Higher antioxidant levels may lower risk for dementia
People with higher levels of antioxidants in their blood may be less likely to develop dementia, researchers reported in Neurology.
May A. Beydoun, PhD, MPH, of the NIH’s National Institute on Aging, and colleagues examined associations of nutritional biomarkers with incident all-cause and Alzheimer’s disease dementia among American adults aged 45 years and older.
“Extending people’s cognitive functioning is an important public health challenge,” Beydoun said in a related American Academy of Neurology press release. “Antioxidants may help protect the brain from oxidative stress, which can cause cell damage.”
Beydoun and colleagues used data from the National Health and Nutrition Examination Survey from 1988 to 1994 and linked it with Medicare and Medicaid follow-up data.

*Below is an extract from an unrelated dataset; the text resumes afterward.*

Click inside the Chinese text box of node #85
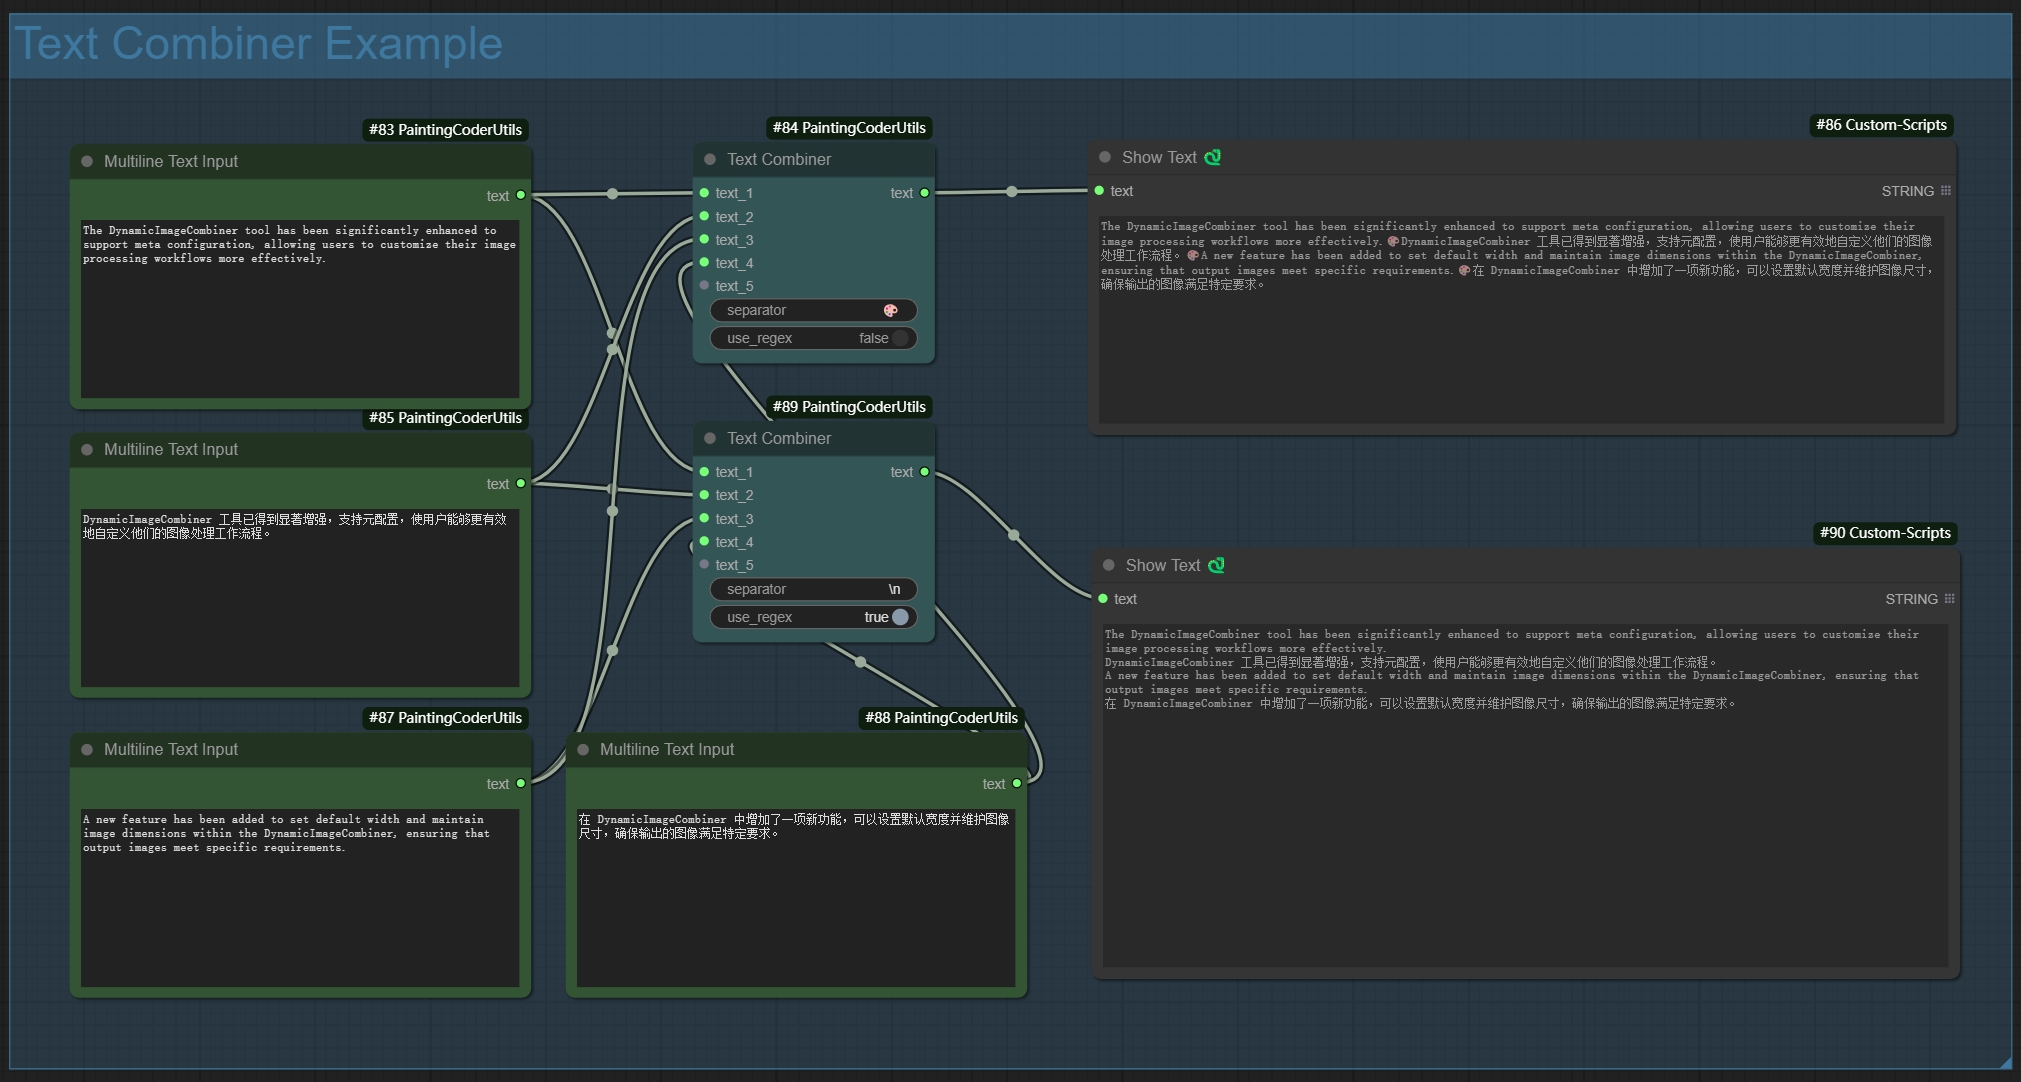Image resolution: width=2021 pixels, height=1082 pixels. (300, 600)
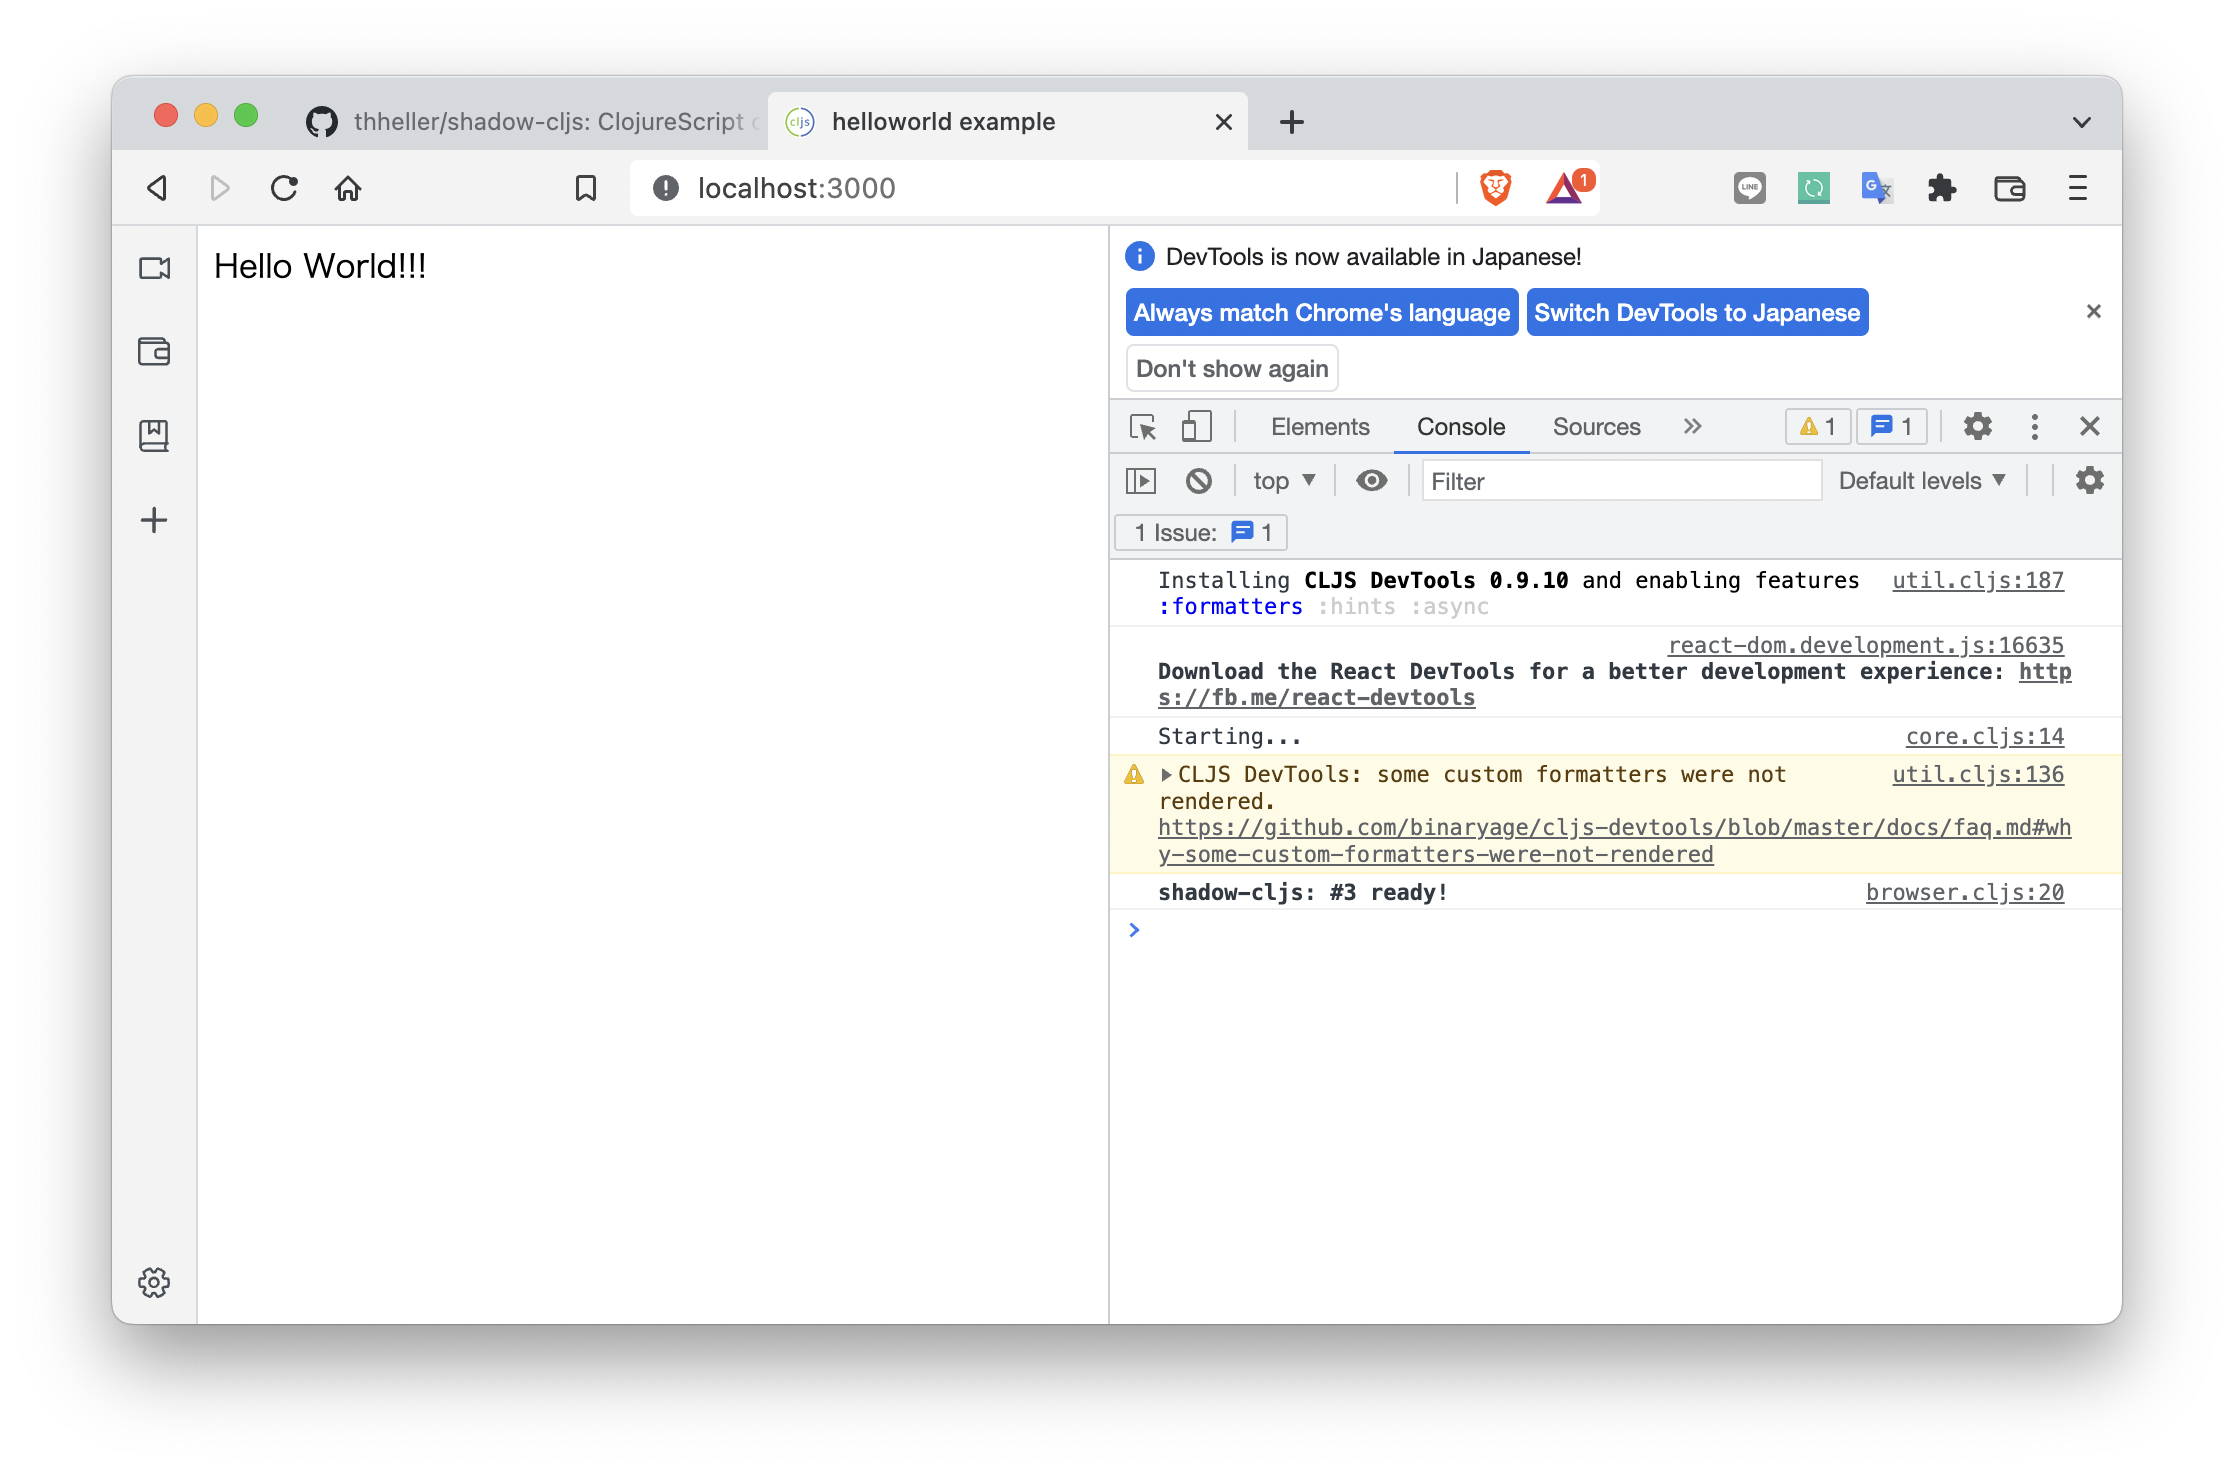Click the inspect element picker icon

click(x=1143, y=427)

From there, researchers tested associations and interactions between serum vitamins A, C and E, as well as total and individual serum carotenoids and interactions with incident AD and all-cause dementia.
A total of 7,283 participants were included, all of whom had a physical exam, interview and blood test for antioxidants. They were followed for an average of 16 years to determine who developed dementia.

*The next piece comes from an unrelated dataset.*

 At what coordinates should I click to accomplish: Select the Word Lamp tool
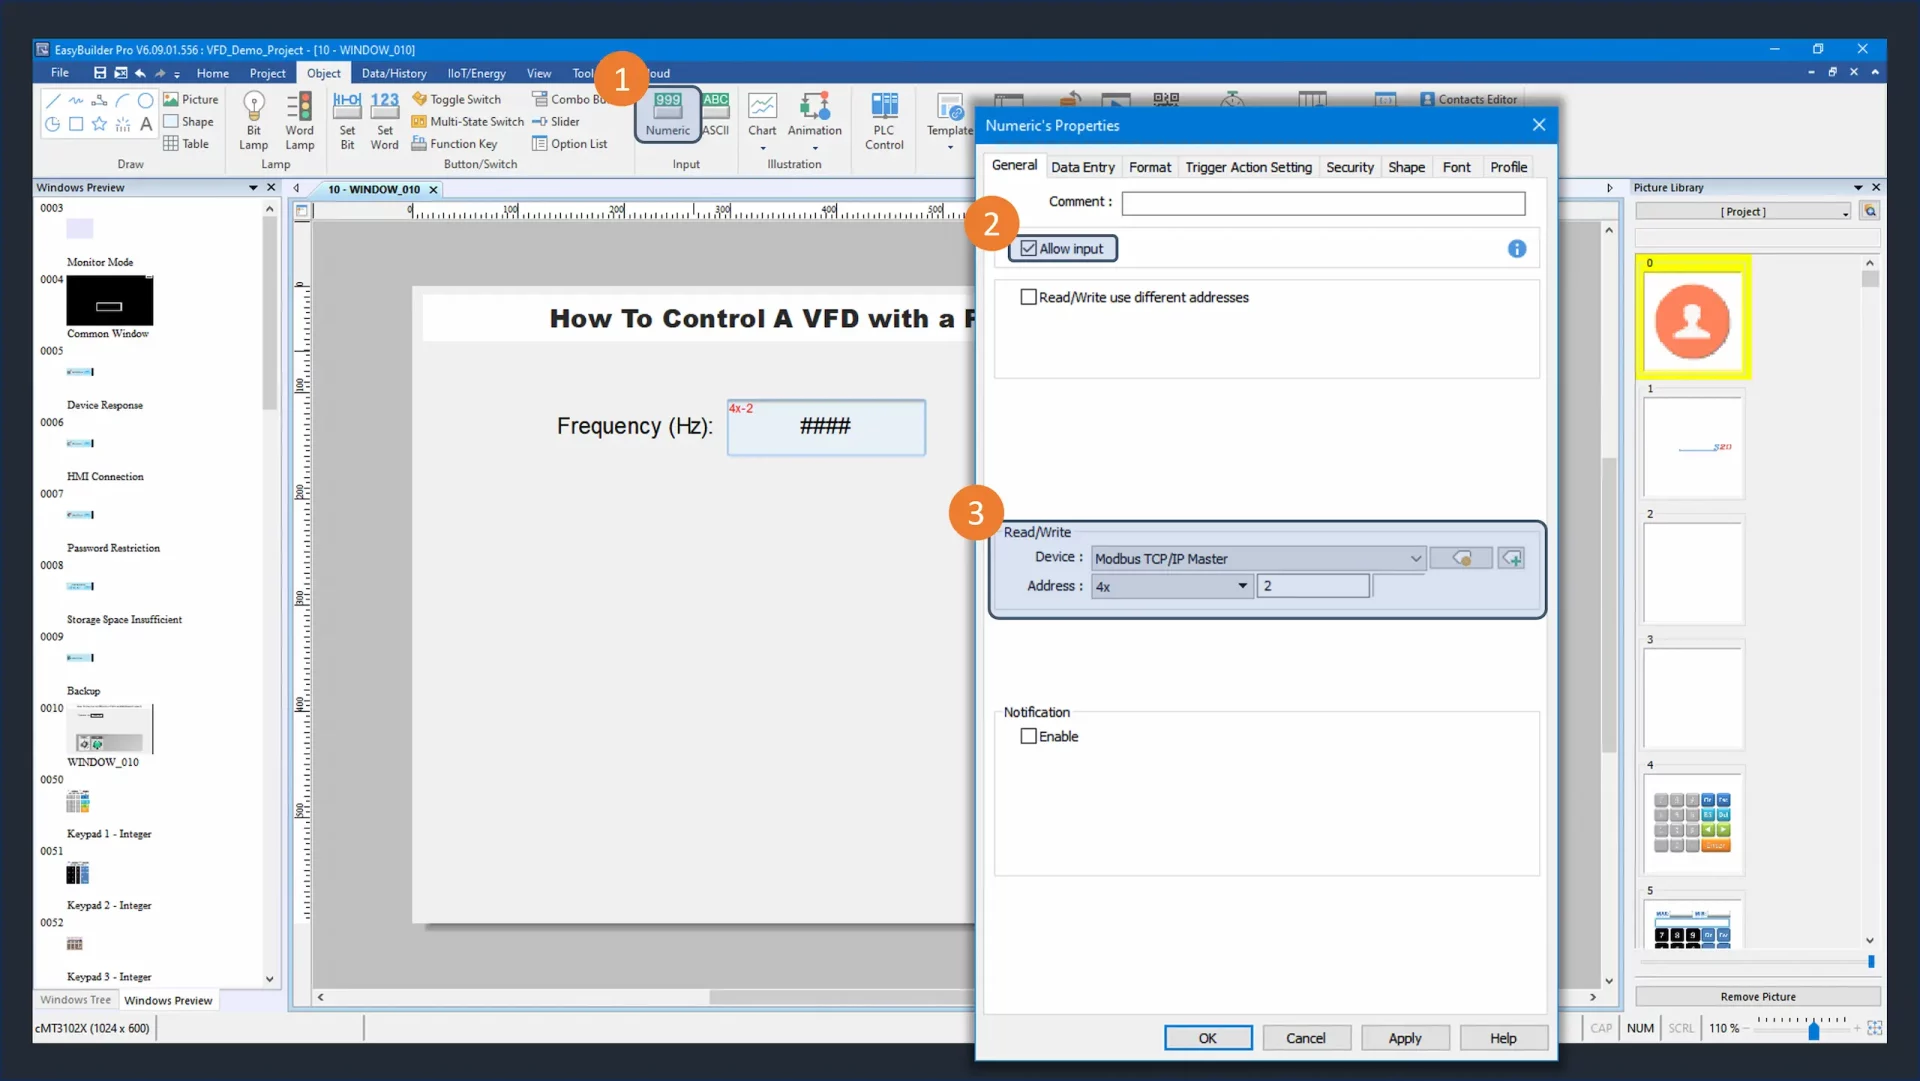[299, 118]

Researchers found that increased levels of antioxidants lutein and zeaxanthin were associated with a reduced risk for all-cause dementia in people aged 65 years and older (HR = 0.93; 95% CI, 0.87-0.99) and that increased beta-cryptoxanthin levels reduced the risk in those aged 45 years and older (HR = 0.86; 95% CI, 0.8-0.93).
According to the release, lutein and zeaxanthin are found in green, leafy vegetables such as kale, spinach, broccoli and peas, while beta-cryptoxanthin can be found in fruits, such as oranges, papaya, tangerines and persimmons.
“It’s important to note that the effect of these antioxidants on the risk of dementia was reduced somewhat when we took into account other factors such as education, income and physical activity, so it’s possible that those factors may help explain the relationship between antioxidant levels and dementia,” Beydoun said.